TASK GOAL ▸ Go line by line through the data below and count those with the string "will". Give the number only.

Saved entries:
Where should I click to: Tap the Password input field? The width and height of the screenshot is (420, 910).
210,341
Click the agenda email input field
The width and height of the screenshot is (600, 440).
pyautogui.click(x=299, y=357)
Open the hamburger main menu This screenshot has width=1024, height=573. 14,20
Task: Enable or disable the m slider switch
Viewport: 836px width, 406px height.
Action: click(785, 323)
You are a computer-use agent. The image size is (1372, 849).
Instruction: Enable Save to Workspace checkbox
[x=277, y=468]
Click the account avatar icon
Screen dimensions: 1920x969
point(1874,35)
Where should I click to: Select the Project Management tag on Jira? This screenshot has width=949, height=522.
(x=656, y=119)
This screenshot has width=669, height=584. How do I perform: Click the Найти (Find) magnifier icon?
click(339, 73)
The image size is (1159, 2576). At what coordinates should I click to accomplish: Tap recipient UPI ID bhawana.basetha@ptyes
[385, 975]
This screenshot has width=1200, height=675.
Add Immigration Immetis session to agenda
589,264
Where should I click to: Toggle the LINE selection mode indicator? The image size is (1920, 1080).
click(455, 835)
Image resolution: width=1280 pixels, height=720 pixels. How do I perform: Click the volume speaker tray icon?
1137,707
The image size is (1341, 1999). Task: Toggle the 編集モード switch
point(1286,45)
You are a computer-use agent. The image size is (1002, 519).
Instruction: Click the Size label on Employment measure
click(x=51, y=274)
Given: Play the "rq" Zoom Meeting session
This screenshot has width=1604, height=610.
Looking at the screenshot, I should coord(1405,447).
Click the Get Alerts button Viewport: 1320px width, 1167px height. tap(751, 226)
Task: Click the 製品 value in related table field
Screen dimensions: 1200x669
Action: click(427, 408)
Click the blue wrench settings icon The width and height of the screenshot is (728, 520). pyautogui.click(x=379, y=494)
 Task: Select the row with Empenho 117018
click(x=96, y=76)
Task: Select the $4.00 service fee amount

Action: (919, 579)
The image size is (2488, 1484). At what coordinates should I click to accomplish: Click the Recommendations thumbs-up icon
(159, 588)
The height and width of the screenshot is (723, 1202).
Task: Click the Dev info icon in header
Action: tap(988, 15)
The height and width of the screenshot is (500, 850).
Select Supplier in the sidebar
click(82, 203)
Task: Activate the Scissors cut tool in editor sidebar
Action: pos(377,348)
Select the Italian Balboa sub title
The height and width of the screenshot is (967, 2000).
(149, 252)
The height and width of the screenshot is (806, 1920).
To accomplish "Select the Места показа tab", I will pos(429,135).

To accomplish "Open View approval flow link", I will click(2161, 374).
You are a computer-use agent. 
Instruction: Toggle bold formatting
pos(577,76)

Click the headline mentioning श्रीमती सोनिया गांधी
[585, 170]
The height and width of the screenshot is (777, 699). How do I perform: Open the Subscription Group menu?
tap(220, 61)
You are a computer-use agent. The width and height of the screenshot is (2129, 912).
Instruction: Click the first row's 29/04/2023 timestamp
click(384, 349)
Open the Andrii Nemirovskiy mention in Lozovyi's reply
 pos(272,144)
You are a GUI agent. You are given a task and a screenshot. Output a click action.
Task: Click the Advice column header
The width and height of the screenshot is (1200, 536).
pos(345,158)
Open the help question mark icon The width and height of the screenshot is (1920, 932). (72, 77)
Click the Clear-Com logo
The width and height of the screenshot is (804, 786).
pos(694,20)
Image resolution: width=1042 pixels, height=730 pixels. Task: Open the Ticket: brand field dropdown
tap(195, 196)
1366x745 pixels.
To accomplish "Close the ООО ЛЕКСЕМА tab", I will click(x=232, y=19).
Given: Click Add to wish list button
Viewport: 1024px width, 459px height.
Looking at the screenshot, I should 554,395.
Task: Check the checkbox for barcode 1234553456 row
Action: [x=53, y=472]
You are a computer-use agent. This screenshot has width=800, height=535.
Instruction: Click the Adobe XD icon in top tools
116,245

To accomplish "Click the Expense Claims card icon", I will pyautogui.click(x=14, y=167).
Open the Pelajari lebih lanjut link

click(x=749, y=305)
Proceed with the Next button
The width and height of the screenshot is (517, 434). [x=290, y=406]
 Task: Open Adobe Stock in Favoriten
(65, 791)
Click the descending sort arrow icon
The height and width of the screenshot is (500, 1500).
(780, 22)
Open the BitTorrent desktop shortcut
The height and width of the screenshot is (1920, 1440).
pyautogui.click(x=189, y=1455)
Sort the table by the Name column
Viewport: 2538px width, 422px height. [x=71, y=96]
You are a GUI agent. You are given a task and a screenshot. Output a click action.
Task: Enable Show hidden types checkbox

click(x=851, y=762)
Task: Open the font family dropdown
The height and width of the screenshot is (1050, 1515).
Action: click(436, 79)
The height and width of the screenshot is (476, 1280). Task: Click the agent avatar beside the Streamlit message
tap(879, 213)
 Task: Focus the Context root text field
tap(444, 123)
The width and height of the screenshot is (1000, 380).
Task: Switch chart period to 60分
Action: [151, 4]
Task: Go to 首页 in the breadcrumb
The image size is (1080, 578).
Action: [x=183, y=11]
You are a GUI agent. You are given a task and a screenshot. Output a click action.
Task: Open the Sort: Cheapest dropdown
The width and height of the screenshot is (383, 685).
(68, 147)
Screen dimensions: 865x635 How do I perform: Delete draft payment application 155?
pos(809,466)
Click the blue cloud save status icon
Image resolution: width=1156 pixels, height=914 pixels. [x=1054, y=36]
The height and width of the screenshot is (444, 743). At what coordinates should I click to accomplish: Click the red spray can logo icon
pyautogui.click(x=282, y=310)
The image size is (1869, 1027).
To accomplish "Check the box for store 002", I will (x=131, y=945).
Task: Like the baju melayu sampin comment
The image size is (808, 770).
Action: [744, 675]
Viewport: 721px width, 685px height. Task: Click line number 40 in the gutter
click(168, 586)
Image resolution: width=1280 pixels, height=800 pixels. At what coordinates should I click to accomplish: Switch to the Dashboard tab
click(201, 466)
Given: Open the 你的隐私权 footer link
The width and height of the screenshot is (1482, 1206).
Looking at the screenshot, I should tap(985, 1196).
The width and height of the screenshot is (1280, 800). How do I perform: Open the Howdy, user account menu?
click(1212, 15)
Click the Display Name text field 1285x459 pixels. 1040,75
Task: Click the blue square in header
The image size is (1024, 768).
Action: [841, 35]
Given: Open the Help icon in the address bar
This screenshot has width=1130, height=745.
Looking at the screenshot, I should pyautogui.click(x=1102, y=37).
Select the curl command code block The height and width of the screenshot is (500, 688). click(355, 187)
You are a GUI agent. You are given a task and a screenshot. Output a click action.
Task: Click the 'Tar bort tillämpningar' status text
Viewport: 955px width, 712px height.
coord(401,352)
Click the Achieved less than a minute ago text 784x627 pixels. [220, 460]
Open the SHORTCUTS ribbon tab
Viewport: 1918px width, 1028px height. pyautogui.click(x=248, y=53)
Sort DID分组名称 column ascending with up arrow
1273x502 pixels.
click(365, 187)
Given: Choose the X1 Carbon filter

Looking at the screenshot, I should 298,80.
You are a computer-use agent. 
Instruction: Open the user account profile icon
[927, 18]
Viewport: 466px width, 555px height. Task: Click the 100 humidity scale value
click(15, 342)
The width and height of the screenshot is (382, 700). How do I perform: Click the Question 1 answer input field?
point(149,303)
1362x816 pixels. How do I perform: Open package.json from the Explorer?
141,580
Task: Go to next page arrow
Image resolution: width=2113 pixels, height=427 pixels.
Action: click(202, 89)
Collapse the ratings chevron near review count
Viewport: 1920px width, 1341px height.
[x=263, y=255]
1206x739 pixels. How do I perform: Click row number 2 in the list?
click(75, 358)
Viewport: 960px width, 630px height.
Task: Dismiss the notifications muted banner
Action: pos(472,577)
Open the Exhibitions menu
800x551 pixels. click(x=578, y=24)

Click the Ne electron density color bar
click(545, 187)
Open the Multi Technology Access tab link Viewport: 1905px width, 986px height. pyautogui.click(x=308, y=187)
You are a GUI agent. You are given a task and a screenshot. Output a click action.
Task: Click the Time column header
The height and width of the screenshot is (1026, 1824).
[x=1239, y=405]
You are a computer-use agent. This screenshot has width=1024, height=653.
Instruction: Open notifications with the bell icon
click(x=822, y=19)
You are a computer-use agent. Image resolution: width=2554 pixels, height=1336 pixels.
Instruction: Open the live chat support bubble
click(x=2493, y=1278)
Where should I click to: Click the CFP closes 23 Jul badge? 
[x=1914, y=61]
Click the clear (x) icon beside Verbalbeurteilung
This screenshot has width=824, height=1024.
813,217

SOLUTION ▸ 5